> [Consigne 1]:
Indiquez si chacune des affirmations suivantes concorde avec le passage fourni, par oui ou par non, en citant à l’identique les mots du passage qui tranchent.
(a) Les barrages routiers gênent surtout la circulation entre l’est et l’ouest de l’île.
(b) Un commissariat de police de Fort-de-France a été visé par des tirs à balles réelles.
(c) Lundi soir, huit policiers ont été blessés.
> [Consigne 2]: Recopiez sans la moindre modification l’extrait du passage fourni qui va de « Depuis le début » à « également été touché. ».

Depuis le début du mois de septembre, la mobilisation s’intensifie. Des barrages routiers ont été installés sur plusieurs grands axes, rendant la circulation extrêmement difficile, notamment entre le nord et le sud de l’île. Les manifestants, vêtus de rouge et parfois cagoulés, n’hésitent pas à reprendre les routes dès que la police les dégage. La situation a pris une tournure inquiétante au cours du week-end, lorsque des scènes de pillages ont éclaté et qu’un commissariat de police à Fort-de-France a été la cible de tirs à balles réelles. Lundi soir, six policiers ont été blessés par des tirs de plombs, et un émeutier aurait également été touché.

> [Données étudiées]:
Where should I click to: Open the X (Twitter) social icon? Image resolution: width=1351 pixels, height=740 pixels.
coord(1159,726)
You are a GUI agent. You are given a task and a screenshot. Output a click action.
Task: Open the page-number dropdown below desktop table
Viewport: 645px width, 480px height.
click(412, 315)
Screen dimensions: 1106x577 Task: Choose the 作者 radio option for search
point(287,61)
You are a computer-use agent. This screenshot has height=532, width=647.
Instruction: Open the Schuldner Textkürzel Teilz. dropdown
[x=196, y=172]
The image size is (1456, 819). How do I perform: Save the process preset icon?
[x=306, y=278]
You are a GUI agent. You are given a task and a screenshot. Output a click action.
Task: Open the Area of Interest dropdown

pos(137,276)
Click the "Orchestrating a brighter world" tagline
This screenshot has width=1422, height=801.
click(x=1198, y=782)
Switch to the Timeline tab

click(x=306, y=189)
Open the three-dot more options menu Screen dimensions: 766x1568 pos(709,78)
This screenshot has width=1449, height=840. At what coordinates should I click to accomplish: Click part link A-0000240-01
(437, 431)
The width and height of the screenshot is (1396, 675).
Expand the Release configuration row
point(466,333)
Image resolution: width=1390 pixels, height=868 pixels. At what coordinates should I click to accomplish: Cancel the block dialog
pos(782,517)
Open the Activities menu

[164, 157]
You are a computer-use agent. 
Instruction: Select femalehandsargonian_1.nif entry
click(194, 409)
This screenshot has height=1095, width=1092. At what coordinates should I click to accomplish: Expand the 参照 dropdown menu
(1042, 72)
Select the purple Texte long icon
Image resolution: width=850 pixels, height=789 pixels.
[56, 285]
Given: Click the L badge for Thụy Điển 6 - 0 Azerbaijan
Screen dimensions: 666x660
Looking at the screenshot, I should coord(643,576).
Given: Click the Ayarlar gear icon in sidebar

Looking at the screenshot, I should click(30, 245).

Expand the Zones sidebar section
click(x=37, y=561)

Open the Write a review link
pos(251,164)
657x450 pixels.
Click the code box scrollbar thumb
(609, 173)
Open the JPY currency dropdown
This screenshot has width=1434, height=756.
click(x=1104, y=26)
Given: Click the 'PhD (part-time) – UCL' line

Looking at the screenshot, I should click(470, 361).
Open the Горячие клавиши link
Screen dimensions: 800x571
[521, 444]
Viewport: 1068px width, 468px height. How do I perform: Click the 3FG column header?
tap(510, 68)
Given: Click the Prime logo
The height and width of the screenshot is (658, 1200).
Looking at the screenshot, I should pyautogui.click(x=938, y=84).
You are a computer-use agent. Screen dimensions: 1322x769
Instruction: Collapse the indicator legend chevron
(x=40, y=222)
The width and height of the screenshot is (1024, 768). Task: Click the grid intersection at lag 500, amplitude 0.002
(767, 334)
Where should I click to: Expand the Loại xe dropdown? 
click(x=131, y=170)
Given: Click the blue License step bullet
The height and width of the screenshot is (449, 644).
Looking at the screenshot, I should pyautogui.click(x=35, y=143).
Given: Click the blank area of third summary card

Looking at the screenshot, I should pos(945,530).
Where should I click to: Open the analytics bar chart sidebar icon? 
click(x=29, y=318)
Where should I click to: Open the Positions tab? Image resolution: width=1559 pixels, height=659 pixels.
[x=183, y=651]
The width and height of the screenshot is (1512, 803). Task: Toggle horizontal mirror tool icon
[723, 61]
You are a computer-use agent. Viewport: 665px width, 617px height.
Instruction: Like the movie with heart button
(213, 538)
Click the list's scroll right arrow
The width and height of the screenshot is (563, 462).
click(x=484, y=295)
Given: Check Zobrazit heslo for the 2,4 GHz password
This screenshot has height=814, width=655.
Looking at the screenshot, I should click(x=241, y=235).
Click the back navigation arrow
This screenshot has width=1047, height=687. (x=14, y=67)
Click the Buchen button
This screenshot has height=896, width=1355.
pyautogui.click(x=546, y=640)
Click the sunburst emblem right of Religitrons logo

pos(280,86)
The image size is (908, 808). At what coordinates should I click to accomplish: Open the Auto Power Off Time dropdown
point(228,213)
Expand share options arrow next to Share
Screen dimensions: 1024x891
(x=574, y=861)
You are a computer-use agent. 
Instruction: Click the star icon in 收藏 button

> [Zone de réponse 1]:
(a) Non : « notamment entre le nord et le sud de l’île ».
(b) Oui : « un commissariat de police à Fort-de-France a été la cible de tirs à balles réelles ».
(c) Non : « Lundi soir, six policiers ont été blessés par des tirs de plombs ».

> [Zone de réponse 2]:
Depuis le début du mois de septembre, la mobilisation s’intensifie. Des barrages routiers ont été installés sur plusieurs grands axes, rendant la circulation extrêmement difficile, notamment entre le nord et le sud de l’île. Les manifestants, vêtus de rouge et parfois cagoulés, n’hésitent pas à reprendre les routes dès que la police les dégage. La situation a pris une tournure inquiétante au cours du week-end, lorsque des scènes de pillages ont éclaté et qu’un commissariat de police à Fort-de-France a été la cible de tirs à balles réelles. Lundi soir, six policiers ont été blessés par des tirs de plombs, et un émeutier aurait également été touché.